[[ Material for this exercise open ]]

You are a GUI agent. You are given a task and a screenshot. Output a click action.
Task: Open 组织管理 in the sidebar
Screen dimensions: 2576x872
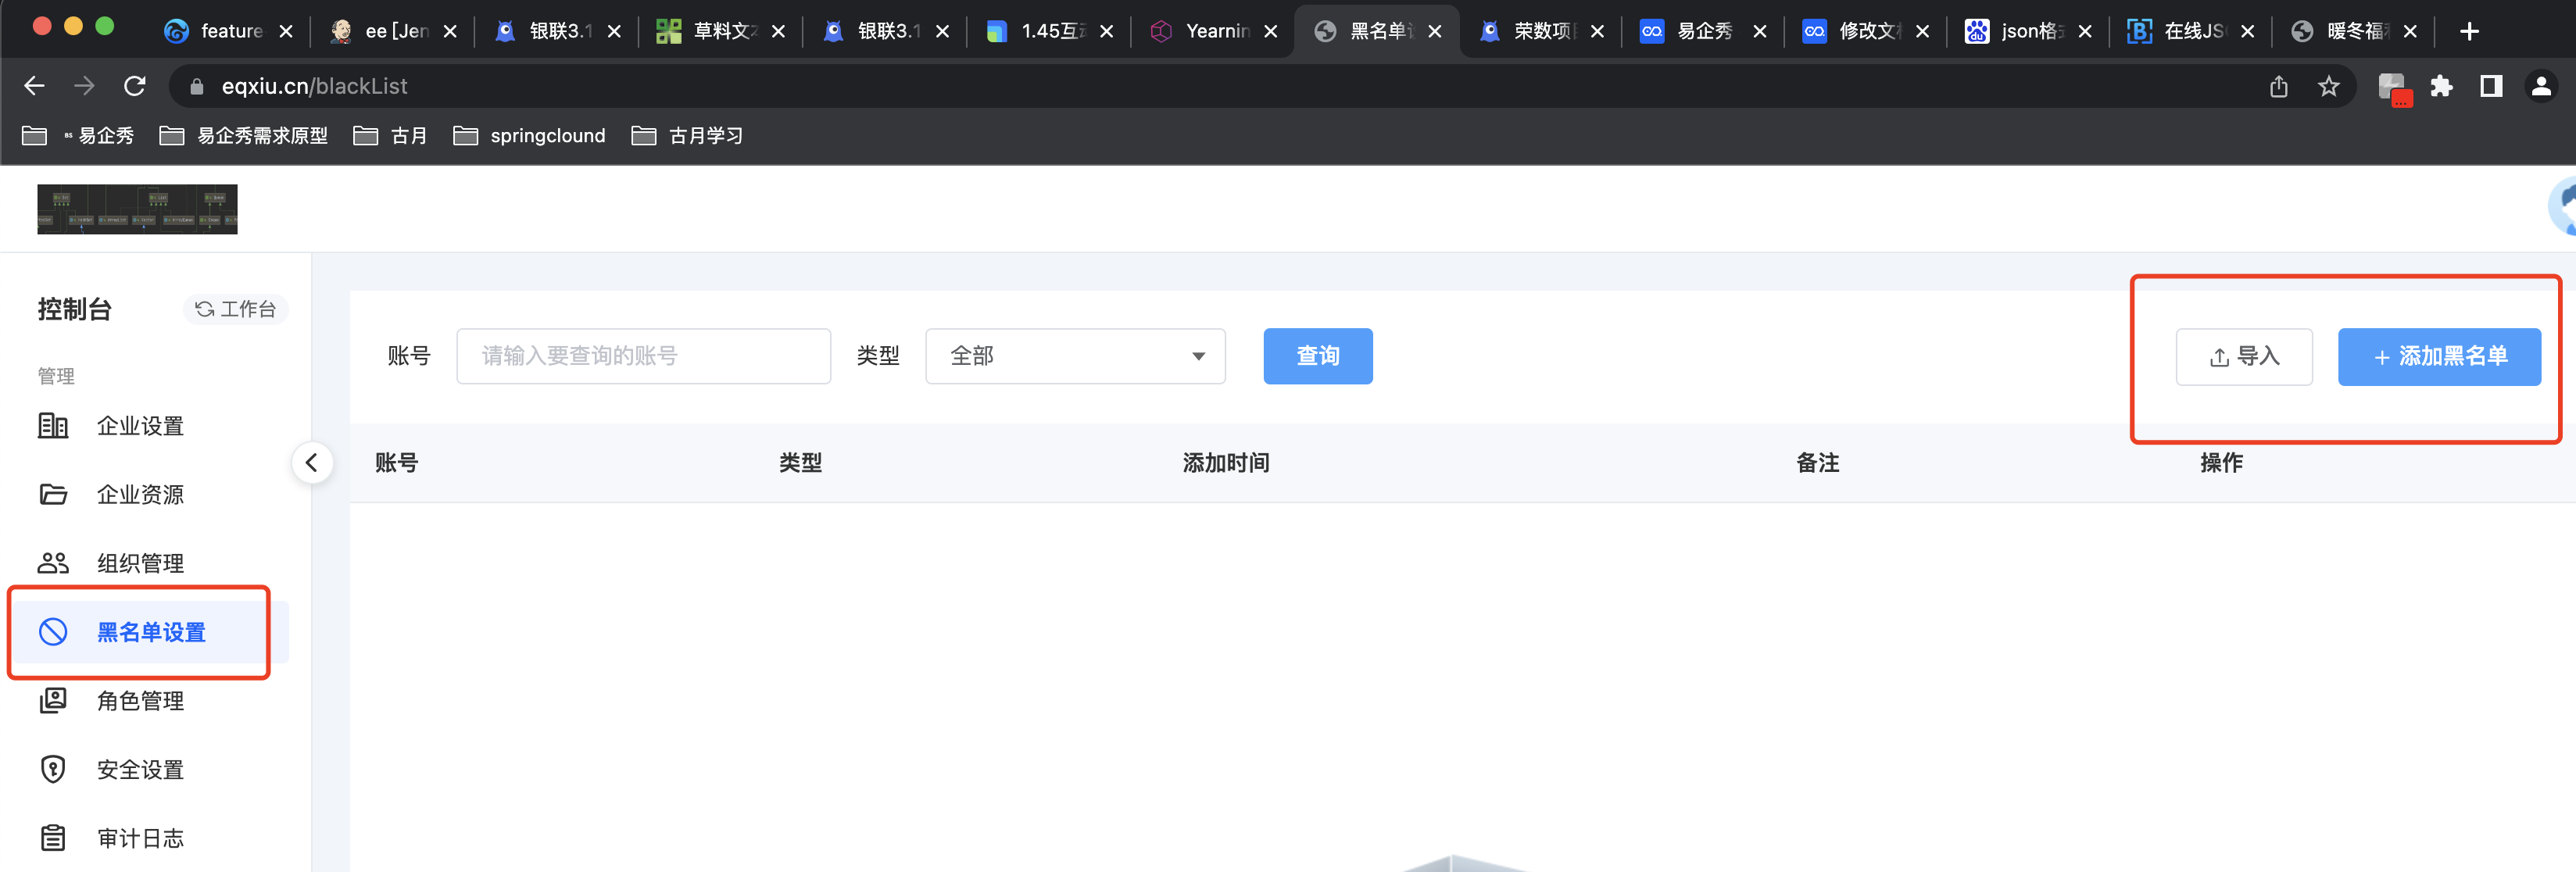click(140, 563)
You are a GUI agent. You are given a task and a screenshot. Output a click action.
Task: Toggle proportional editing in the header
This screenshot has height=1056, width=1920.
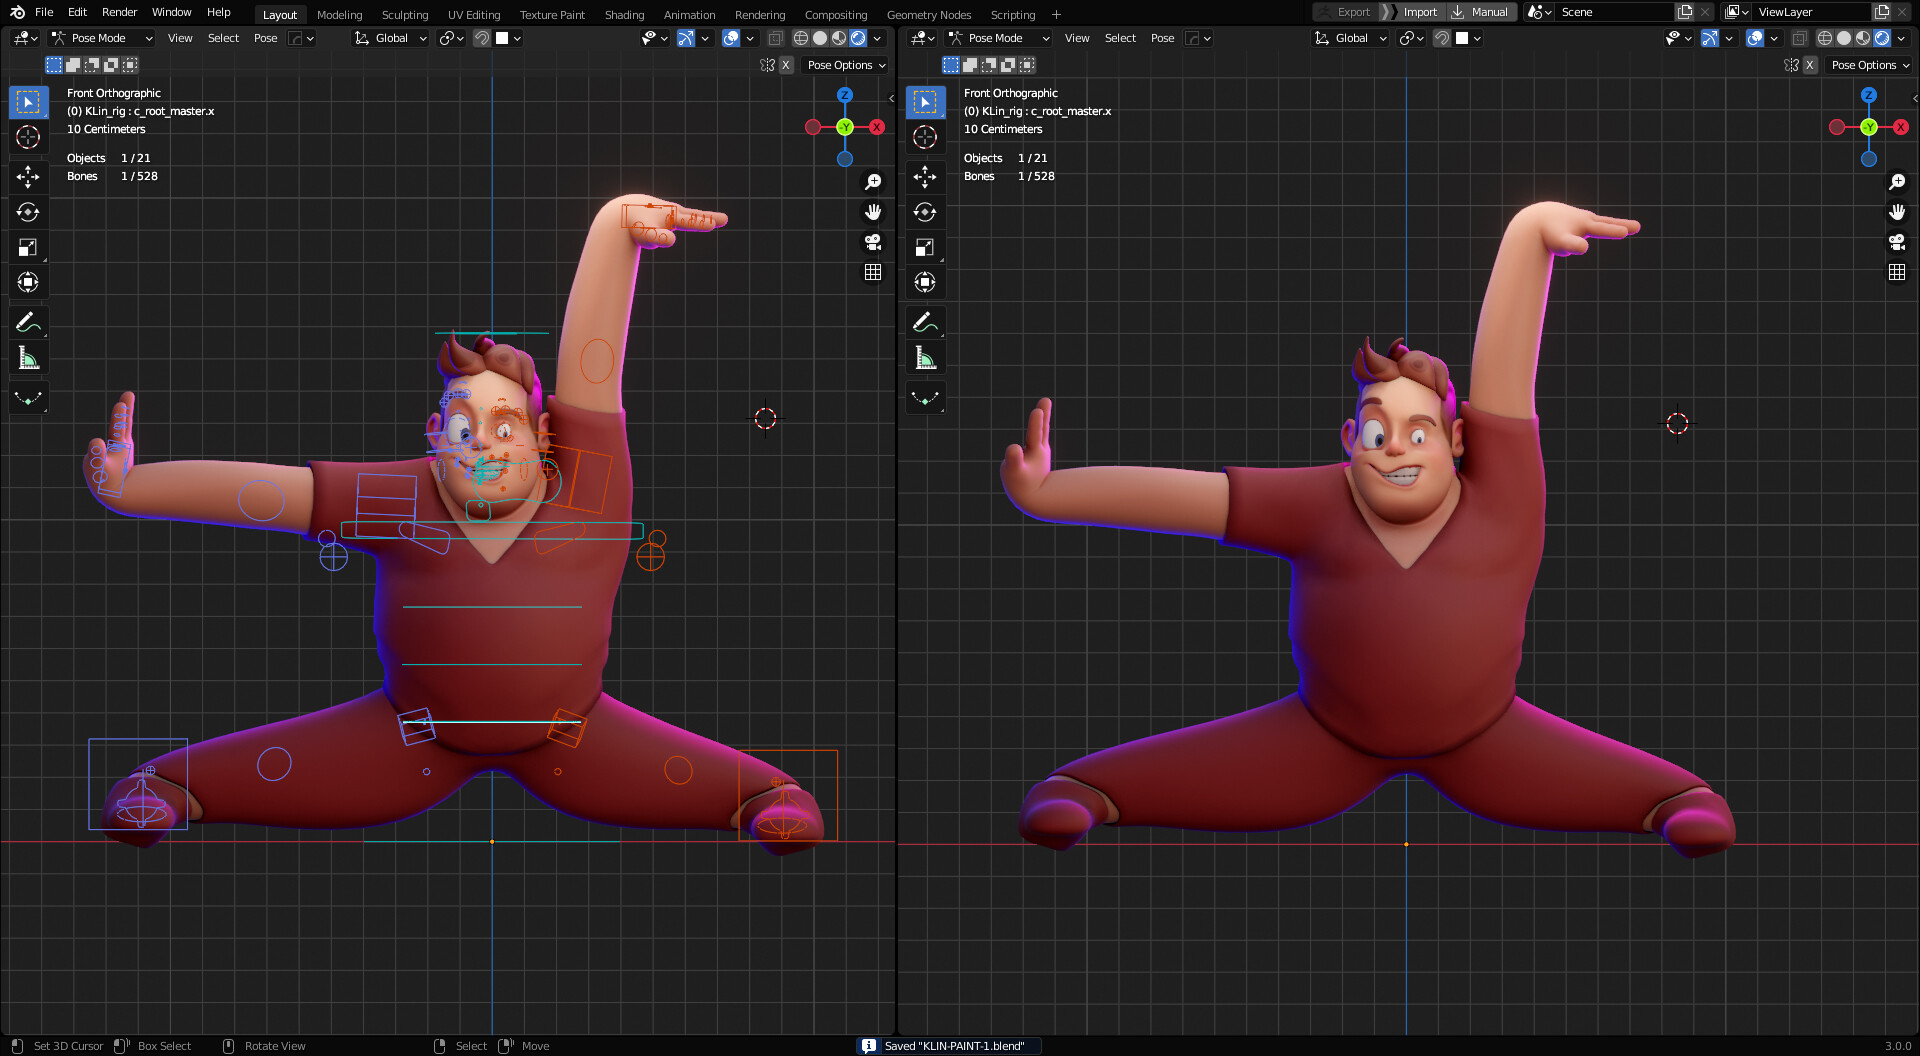point(447,38)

[[ Material for this exercise closed ]]

Your instructions:
Begin with the line that contains "Screen dimensions: 2576x872" and repeat every line through the end of the data, exactly and only those lines, leaving out the pictures.

Task result:
Screen dimensions: 2576x872
click(140, 563)
You are a GUI agent. You are given a task and a screenshot. Output a click action.
Task: Toggle proportional editing in the header
This screenshot has height=1056, width=1920.
point(447,38)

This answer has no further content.